I have the following code that removes Bangla words from given text. It can remove listed words from text successfully, but it fails to remove a word with punctuation. For example, here, from input text "বিশ্বের তথা দূষিত না বায়ুর না, শহরের না।", it can remove, "তথা" and "না"(since listed in word_list) but it can't remove না with punctuations( "না," and "না।" ) . I want to remove words with punctuations as well but keeping the punctuations. Please see the current and expected output below. Thanks a lot. Punctuation list=[,।?]

word_list = {'নিজের', 'তথা', 'না'}
def remove_w(text):
    return ' '.join(w for w in text.split() if w not in word_list)
remove_w('বিশ্বের তথা দূষিত না বায়ুর না, শহরের না।')

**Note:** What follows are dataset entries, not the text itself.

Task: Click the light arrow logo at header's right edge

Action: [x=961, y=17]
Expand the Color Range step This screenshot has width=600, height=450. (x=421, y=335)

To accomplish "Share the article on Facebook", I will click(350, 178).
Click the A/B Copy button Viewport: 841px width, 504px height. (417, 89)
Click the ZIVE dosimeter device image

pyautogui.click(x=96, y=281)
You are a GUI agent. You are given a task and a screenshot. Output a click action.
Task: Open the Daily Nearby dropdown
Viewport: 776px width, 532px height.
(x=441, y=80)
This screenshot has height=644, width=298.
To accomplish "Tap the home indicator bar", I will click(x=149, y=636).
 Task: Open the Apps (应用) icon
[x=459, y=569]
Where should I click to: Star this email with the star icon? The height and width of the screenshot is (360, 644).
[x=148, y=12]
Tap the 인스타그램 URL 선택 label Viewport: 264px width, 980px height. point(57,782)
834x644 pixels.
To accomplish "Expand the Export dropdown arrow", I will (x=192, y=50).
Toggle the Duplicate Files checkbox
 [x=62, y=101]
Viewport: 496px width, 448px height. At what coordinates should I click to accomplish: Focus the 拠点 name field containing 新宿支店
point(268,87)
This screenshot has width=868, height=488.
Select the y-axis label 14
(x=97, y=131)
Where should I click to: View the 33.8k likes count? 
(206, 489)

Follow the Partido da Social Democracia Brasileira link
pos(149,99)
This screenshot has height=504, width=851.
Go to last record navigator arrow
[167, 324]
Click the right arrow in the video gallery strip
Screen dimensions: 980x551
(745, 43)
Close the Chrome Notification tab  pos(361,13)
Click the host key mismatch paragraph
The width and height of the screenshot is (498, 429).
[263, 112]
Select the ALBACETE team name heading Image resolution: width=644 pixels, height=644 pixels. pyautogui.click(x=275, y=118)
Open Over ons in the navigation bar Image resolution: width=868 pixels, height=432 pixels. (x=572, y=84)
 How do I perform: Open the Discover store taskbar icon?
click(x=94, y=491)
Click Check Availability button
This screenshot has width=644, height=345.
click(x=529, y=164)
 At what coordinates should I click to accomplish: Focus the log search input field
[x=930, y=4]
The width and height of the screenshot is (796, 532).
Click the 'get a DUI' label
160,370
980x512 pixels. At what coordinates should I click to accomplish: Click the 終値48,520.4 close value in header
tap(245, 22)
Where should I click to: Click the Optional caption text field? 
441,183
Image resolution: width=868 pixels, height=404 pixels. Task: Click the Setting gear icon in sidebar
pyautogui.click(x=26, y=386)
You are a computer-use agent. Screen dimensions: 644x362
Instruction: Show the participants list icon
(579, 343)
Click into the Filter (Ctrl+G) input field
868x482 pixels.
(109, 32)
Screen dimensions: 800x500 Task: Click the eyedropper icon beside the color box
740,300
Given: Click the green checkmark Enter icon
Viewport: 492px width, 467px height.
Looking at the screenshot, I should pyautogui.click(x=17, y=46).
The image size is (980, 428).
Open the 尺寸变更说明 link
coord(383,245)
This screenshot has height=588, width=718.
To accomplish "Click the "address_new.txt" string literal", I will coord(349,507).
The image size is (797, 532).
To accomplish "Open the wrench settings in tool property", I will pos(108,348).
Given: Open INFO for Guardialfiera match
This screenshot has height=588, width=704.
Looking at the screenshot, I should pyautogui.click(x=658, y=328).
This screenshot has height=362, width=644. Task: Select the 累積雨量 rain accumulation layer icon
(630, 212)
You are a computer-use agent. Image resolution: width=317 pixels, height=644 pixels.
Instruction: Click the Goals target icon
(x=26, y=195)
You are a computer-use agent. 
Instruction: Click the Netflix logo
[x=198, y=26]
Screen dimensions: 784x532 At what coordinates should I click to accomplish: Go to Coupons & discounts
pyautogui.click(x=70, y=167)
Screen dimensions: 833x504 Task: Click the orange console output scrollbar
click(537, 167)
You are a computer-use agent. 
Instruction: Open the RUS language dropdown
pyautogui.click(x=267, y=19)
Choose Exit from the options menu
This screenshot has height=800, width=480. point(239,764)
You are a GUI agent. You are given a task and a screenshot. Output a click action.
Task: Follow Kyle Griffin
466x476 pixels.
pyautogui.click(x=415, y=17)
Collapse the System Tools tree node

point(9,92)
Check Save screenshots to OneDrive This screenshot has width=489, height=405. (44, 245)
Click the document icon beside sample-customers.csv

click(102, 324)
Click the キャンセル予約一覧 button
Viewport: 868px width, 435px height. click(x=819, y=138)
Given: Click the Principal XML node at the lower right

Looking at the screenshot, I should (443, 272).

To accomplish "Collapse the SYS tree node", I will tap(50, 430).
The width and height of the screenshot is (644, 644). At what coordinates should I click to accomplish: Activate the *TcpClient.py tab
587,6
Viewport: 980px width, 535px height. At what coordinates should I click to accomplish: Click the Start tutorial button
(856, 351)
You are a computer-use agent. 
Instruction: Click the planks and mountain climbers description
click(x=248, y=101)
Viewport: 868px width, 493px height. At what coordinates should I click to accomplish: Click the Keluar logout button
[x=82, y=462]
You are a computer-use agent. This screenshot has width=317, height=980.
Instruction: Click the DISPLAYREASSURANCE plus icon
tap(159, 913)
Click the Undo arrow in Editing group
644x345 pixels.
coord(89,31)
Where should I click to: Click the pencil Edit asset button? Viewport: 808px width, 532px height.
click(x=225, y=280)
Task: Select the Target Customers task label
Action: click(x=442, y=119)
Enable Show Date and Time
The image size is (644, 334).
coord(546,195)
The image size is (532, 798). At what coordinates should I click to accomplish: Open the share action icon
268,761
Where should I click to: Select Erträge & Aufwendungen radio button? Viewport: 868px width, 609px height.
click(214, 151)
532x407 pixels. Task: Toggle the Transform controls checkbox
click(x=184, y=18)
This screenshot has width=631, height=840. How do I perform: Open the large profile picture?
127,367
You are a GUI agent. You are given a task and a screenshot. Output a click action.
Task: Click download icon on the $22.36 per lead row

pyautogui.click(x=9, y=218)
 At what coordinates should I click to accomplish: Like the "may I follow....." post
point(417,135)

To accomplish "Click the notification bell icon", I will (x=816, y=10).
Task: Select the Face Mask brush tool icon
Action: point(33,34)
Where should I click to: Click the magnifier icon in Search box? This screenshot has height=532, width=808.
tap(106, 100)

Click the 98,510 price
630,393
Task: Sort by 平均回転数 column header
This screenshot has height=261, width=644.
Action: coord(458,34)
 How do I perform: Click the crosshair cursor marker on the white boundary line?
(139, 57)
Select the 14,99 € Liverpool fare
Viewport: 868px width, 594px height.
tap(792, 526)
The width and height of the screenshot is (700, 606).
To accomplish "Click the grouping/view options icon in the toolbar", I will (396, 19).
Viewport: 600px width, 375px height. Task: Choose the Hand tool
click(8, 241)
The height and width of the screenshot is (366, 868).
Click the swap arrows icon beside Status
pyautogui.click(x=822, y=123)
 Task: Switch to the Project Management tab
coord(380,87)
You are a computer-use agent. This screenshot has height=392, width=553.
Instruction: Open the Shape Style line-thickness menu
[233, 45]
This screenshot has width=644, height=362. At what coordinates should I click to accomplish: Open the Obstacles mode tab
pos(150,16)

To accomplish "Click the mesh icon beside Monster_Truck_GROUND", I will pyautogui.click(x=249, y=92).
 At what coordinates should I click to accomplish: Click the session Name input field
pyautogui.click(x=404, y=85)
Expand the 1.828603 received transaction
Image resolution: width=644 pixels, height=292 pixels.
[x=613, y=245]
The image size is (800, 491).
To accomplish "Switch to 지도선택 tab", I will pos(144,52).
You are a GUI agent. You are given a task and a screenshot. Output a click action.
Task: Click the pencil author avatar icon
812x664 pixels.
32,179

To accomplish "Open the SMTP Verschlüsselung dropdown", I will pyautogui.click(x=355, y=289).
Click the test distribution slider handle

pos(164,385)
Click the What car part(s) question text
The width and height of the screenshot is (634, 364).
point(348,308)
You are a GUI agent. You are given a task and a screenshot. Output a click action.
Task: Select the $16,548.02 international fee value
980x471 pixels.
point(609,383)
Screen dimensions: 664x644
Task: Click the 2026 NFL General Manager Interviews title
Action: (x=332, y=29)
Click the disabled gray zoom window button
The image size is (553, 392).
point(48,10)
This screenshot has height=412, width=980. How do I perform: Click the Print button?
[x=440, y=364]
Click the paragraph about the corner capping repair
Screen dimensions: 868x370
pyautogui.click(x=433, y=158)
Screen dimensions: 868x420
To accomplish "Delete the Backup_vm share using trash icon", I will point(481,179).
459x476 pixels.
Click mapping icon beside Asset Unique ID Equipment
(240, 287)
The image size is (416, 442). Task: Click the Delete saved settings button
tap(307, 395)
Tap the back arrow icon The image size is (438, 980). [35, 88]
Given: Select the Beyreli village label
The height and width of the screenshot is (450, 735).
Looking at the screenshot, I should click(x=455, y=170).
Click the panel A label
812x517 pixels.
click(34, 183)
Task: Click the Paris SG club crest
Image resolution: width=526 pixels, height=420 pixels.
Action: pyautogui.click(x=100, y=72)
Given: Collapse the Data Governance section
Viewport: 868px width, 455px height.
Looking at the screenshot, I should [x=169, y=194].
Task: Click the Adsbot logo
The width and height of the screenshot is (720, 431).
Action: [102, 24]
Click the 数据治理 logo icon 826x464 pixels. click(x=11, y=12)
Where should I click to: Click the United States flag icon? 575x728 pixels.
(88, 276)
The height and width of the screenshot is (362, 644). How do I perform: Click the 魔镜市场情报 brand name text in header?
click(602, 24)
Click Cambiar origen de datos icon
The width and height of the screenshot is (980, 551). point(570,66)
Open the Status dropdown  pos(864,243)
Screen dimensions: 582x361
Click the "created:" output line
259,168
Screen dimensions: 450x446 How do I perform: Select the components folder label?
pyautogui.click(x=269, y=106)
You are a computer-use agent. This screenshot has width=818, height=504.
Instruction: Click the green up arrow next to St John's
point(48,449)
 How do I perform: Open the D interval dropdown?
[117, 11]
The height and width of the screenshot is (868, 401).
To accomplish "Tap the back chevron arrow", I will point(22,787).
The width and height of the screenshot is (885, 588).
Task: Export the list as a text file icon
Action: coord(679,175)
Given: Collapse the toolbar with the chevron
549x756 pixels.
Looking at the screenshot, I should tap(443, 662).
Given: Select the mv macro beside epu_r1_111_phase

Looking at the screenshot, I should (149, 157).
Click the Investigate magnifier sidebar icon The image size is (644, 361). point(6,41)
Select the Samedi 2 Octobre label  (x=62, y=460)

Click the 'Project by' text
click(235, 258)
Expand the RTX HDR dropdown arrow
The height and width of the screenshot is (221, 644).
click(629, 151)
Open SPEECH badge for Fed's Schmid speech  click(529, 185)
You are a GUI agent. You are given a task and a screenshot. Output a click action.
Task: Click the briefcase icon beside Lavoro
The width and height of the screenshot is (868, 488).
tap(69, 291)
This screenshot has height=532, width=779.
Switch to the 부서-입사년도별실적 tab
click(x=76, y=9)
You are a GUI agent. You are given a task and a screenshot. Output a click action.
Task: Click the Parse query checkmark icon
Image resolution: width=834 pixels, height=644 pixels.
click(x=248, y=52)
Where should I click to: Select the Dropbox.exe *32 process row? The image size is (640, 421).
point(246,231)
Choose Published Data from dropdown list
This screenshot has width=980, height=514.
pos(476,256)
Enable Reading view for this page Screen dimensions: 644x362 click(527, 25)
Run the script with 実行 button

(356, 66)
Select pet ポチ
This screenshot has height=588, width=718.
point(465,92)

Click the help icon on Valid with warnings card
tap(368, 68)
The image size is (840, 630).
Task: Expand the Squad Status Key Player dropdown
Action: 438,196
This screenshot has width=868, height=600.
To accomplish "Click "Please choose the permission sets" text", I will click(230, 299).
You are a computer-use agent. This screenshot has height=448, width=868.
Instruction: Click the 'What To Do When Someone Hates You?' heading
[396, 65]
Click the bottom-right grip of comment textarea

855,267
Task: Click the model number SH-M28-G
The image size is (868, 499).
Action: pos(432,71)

Current Output::: 'বিশ্বের দূষিত বায়ুর না, শহরের না।'

Expected Output::: 'বিশ্বের দূষিত বায়ুর, শহরের।'


Solution

  • The following code does what you desire:

    import re
    
    word_list = {'নিজের', 'তথা', 'না'}
    def remove_w(text):
        result = ''.join(w for w in re.split(r'([ ,।\?])', text) if w not in word_list)
        # sanitize the result:
        result = re.sub(r' +([,।\?])', r'\1', result)
        result = re.sub(r' +', r' ', result)
        return result
    
    remove_w('বিশ্বের তথা দূষিত না বায়ুর না, শহরের না।')
    # 'বিশ্বের দূষিত বায়ুর, শহরের।'
    

    The parentheses within r'([ ,।\?])' serve to keep the delimiters in the result:

    re.split(pattern, string) [simplified: default arguments omitted]
    If capturing parentheses are used in pattern, then the text of all groups in the pattern [is] also returned as part of the resulting list.

    Note that we need manual sanitization of the result:

    • spaces before punctuation will be removed
    • multiple successive spaces are merged into a single space

    I would also like to draw other readers' attention to the fact that is a Bengali punctuation mark (দাঁড়ি, in English commonly referred to as daṇḍa), not an ASCII vertical bar |.